A survey of home businesses conducted in 2008 by the Cleveland-based Council of Smaller Enterprises (COSE), revealed that 79 percent of the surveyed companies had annual gross revenues in excess of $51,000. A report by the United States Small Business Administration (SBA) points out that 25 percent of home-based businesses had an annual gross income of between $100,000 and $500,000, and in 2000 there were 20,000 home businesses grossing more than $1 million.

Many successful home businesses have never moved away from their home base, while others, such as Lillian Vernon, Hewlett-Packard, Apple Computer, Google, Bonne Bell, and Xerox began in the founder’s home, garage, or basement and grew into mega-corporations.

The COSE survey found that home-based businesses create jobs beyond just employing the owner. Almost one-half had at least one employee, and 17 percent employed three or more workers. The survey revealed that most home-business owners are dedicated people who enjoy the benefits of working from their homes and want to continue to do so, dispelling the myth that running a home-based business is a stopgap measure until one finds a “real” corporate job.

Until just a few years ago, there was a stigma attached to home-business owners. The sense was that the businesses were temporary or “play” businesses. But with the proliferation of both virtual employees and home businesses, such biases are seldom heard today.

Practically any kind of business can be operated from a home – if the house is big enough or the business is small enough, and providing that local regulations permit it. I have consulted with single practitioners sup-plying consulting services, with photographers with in-home studios, with printers running presses in their basements, with light-bulb distributors whose garages are full of inventory, with a garment manufacturer staffed with almost a dozen people working in her basement, and with companies whose offices are in the owner’s homes but which have plants or warehouses in industrial parks.

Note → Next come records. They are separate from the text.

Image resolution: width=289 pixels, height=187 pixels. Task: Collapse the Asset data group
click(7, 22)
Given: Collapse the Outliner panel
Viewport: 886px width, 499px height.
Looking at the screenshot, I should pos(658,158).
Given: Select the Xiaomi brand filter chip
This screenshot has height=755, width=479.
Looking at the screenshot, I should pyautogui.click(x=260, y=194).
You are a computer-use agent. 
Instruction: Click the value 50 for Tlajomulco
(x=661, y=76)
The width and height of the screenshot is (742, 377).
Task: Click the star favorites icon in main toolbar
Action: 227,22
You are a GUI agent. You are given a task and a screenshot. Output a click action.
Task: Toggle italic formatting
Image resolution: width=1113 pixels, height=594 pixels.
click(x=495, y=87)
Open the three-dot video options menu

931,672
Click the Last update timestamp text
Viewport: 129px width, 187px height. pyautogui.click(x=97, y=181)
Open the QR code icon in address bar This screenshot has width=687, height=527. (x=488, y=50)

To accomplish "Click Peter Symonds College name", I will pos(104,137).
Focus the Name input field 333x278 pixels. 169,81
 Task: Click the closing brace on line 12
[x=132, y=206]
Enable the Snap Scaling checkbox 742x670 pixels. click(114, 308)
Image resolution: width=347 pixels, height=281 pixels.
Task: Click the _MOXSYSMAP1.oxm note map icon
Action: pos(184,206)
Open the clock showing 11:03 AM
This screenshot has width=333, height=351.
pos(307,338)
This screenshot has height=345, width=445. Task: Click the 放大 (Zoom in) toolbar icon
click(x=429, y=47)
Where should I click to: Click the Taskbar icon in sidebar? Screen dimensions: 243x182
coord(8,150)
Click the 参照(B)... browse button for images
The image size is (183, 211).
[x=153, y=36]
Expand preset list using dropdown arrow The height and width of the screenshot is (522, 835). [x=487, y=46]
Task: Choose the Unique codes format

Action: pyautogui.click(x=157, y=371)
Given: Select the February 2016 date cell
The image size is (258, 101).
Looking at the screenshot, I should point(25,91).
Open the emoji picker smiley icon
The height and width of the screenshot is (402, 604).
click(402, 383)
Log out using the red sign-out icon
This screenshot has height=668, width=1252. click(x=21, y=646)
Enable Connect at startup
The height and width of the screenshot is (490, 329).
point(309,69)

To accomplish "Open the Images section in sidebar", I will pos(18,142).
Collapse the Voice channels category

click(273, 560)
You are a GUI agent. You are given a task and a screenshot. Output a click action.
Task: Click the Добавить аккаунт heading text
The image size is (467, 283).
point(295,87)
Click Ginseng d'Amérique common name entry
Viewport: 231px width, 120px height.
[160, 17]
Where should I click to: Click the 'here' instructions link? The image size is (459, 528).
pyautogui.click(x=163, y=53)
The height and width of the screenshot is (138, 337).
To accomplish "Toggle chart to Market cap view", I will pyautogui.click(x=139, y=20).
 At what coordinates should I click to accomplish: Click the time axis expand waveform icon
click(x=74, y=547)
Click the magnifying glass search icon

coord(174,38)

Whether you are expanding a hobby into a business, starting a consult-ing service, or want to establish a manufacturing or distribution operation, operating your business from home can provide a lifestyle that will be the envy of your friends.

For an ambitious young person, an employee weary of punching a time clock, a worker who has lost a job, or a retiree seeking a second career, the lure of entrepreneurship can be mighty tempting. The lowest risk way of starting a business is at home which can often be accomplished with just a small investment. What is required is a marketable idea fueled with passion and nurtured by a dedicated and determined owner exercising good business practices.